The study, ‘Vitamin D Storage in Adipose Tissue of Obese and Normal Weight Women’, led by Dr Angela Carrelli from the Columbia University College of Physicians and Surgeons in New York City, and colleagues examined whether the correlation between body composition, serum 25-hydroxyvitamin D (25[OH]D), vitamin D in subcutaneous (SQ) and omental (OM) adipose, and total adipose stores of vitamin D varied for obese women and normal-weight controls.

They reported that Serum 25OHD was similar between groups (OB:27 ± 2 vs C:26 ± 2ng/mL; p=0.71). Adipose vitamin D concentrations were not significantly different in either SQ (OB:34 ± 9 vs C:26 ± 12ng/g; p=0.63) or OM compartments (OB:51 ± 13 vs C:30 ± 18ng/g; p=0.37).

Total body vitamin D stores were significantly greater in OB (2.3 ± 0.6 vs C:0.4 ± 0.8mg; p<0.01). In summary, while OB had significantly greater total vitamin D stores than C, the relationship between serum 25OHD and fat vitamin D and the overall pattern of distribution of vitamin D between the OM and SQ fat compartments was similar.
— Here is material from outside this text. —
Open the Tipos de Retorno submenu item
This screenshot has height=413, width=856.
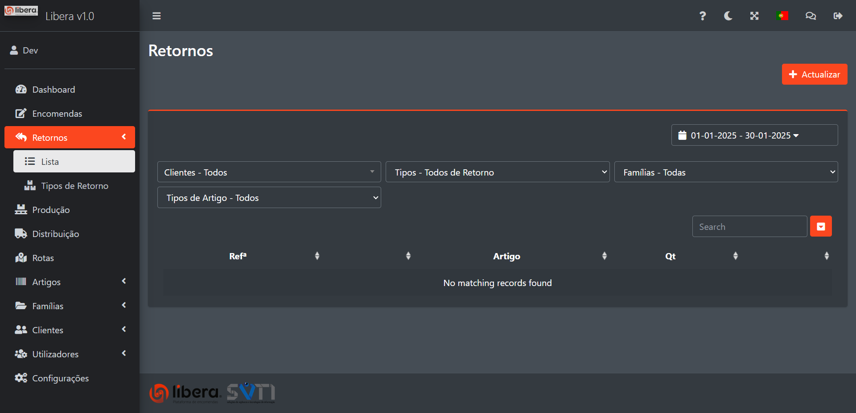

Obese women had significantly greater total body vitamin D stores.

"Our data demonstrate that obese subjects have greater adipose stores of vitamin D," the authors write. "They support the hypotheses that the enlarged adipose mass in obese individuals serves as a reservoir for vitamin D, and that the increased amount of vitamin D required to saturate this depot may predispose obese individuals to inadequate serum 25(OH)D."